Microplastics, plastic additives, translocation, health

How to Cite

Pang, L.-Y., Sonagara, S., Oduwole, O., Gibbins, C., & Kang Nee, T. (2021). Microplastics - an emerging silent menace to public health. Life Sciences, Medicine and Biomedicine, 5(10). https://doi.org/10.28916/lsmb.5.10.2021.72

Abstract

Over the past few decades, microplastics have become increasingly ubiquitous in the environment and now contaminate the bodies of many living organisms, including humans. Microplastics, as defined here, are plastics within the size range 0.1 μm and 5 mm and are a worrying form of pollution due to public health concerns. This mini-review aims to summarise the route of entry of microplastics into humans and explore the potential detrimental health effects of microplastics. Trophic transfer is an important pathway for microplastic to be transferred across different groups of organisms, with ingestion is regarded as one of the major routes of exposure for humans.
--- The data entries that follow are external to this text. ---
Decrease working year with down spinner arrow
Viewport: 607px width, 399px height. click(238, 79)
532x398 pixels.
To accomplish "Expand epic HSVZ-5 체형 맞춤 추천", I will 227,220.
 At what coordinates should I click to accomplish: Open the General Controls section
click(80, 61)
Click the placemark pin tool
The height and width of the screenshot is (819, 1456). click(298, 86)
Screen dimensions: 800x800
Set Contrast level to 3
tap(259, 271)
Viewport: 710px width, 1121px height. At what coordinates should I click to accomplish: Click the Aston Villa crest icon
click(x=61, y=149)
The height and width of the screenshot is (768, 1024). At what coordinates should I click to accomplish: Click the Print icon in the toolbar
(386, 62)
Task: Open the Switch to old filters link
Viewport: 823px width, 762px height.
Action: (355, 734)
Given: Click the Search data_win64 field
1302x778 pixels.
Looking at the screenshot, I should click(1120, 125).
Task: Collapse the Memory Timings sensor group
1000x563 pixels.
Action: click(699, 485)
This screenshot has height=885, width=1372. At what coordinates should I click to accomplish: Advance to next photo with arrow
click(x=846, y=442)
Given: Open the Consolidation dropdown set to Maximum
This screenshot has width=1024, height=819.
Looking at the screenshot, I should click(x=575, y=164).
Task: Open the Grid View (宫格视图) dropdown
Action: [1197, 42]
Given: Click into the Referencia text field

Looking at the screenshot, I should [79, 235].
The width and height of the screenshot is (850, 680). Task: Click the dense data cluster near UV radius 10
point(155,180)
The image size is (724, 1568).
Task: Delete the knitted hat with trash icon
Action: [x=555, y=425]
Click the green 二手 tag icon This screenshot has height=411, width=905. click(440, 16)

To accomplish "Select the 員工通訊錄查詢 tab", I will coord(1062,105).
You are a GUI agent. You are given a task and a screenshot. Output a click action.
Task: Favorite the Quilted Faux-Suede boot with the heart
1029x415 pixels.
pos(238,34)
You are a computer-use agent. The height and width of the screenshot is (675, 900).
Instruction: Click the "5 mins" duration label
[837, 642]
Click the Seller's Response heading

Other pathways include inhalation and dermal contact. The health consequences of microplastics manifest because these materials can translocate into the circulatory system and accumulate in the lungs, liver, kidney, and even brain, regardless of the route of entry. Health effects include gastrointestinal disturbances such as inflammation and gut microbiota disruption, respiratory conditions, neurotoxicity and potential cancers. Overall, while it is apparent that microplastics are causing adverse effects on different biological groups and ecosystems, current research is largely focused on marine organisms and aquaculture. Therefore, more studies are needed to investigate specific effects in mammalian cells and tissues, with more long-term epidemiological studies needed on human population considered to be at high-risk due to socioeconomic or other circumstance. Knowledge of the toxicity and long-term health impacts of microplastics is currently limited and requires urgent attention.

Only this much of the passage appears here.